Task statement => Copy every entry exactly as it stands, though any image it holds should stay out of the copy.

_ _ _ _ _ _ _

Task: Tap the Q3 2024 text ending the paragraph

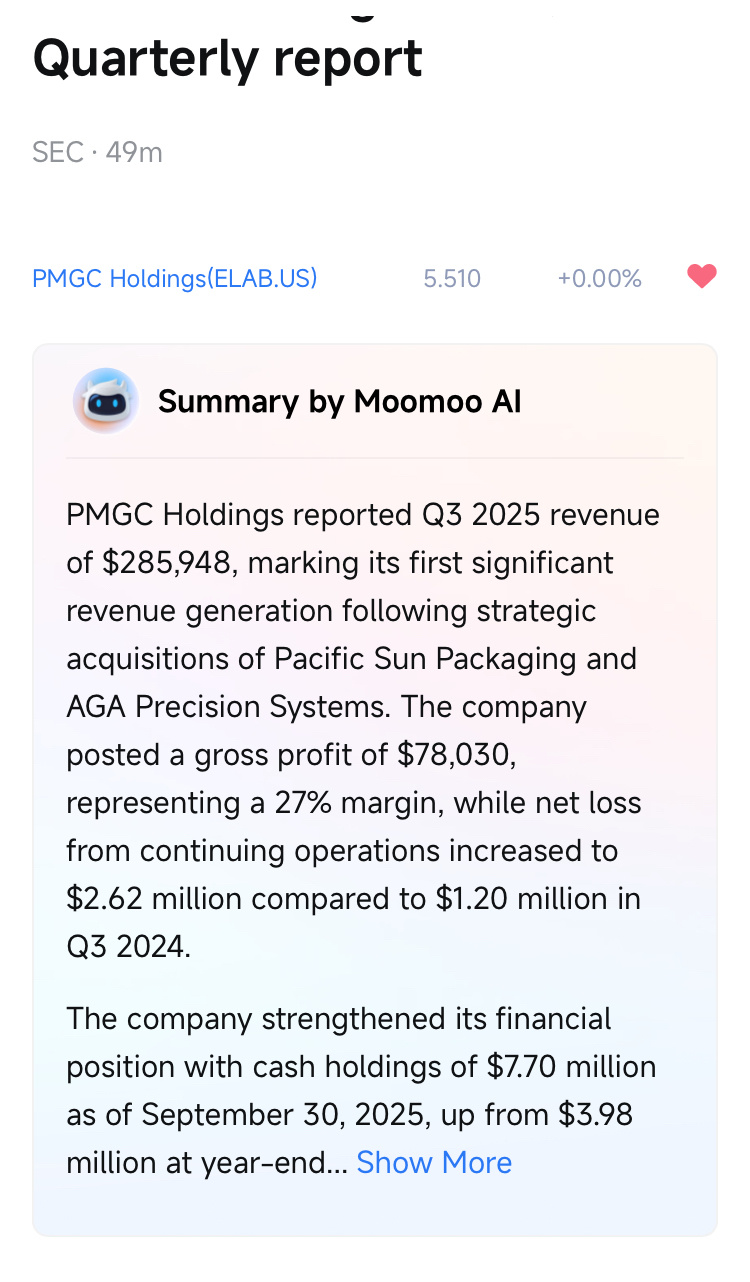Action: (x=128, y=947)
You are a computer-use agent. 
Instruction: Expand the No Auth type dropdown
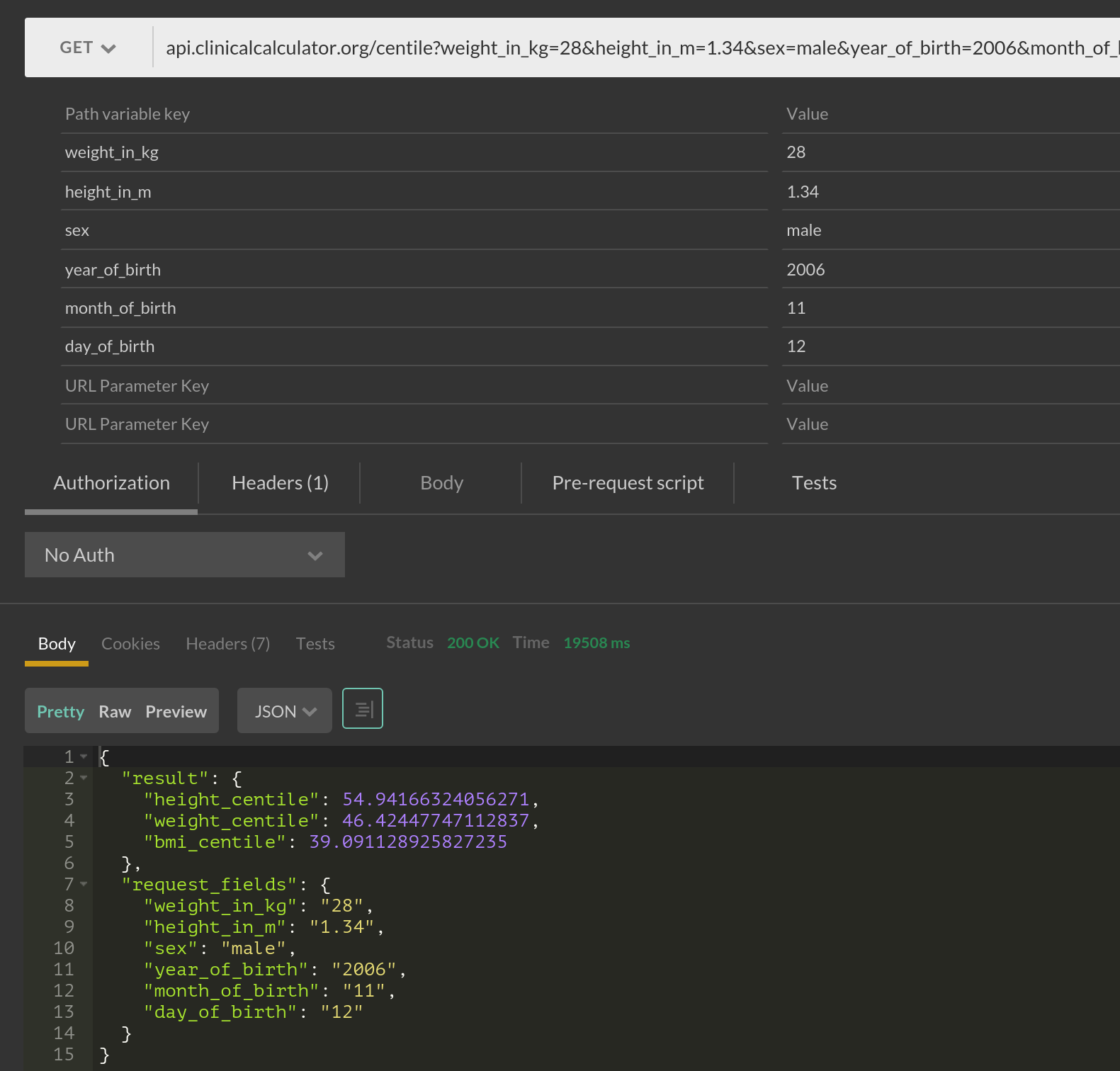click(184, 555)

_ _ _ _ _ _ _

Response to the exercise =>
Task: Tap the Q3 2024 text ending the paragraph

Action: (x=128, y=947)
You are a computer-use agent. 
Instruction: Expand the No Auth type dropdown
click(184, 555)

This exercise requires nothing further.